Give back only the line containing "[Whatsapp] (114, 1804)" and every line after it through the end of the data below, transcribed exactly.

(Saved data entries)
※ ※ ※

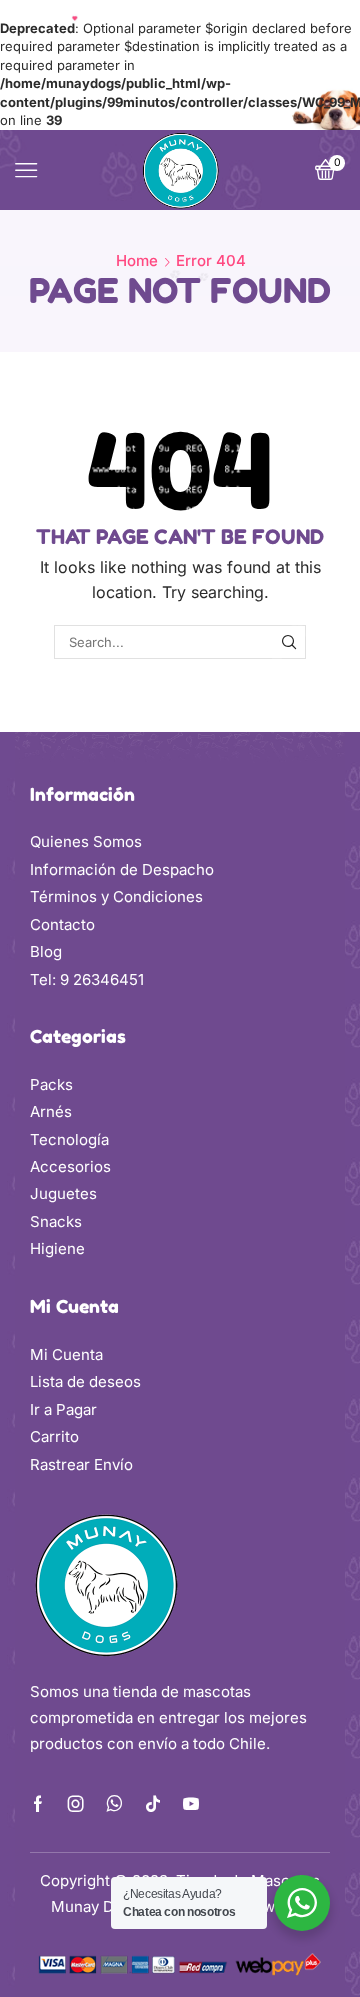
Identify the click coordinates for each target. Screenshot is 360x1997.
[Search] (289, 642)
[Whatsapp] (114, 1804)
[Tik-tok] (153, 1804)
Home (137, 260)
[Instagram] (76, 1804)
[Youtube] (191, 1804)
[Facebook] (38, 1804)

※ ※ ※

### [Solution below]
[Whatsapp] (114, 1804)
[Tik-tok] (153, 1804)
Home (137, 260)
[Instagram] (76, 1804)
[Youtube] (191, 1804)
[Facebook] (38, 1804)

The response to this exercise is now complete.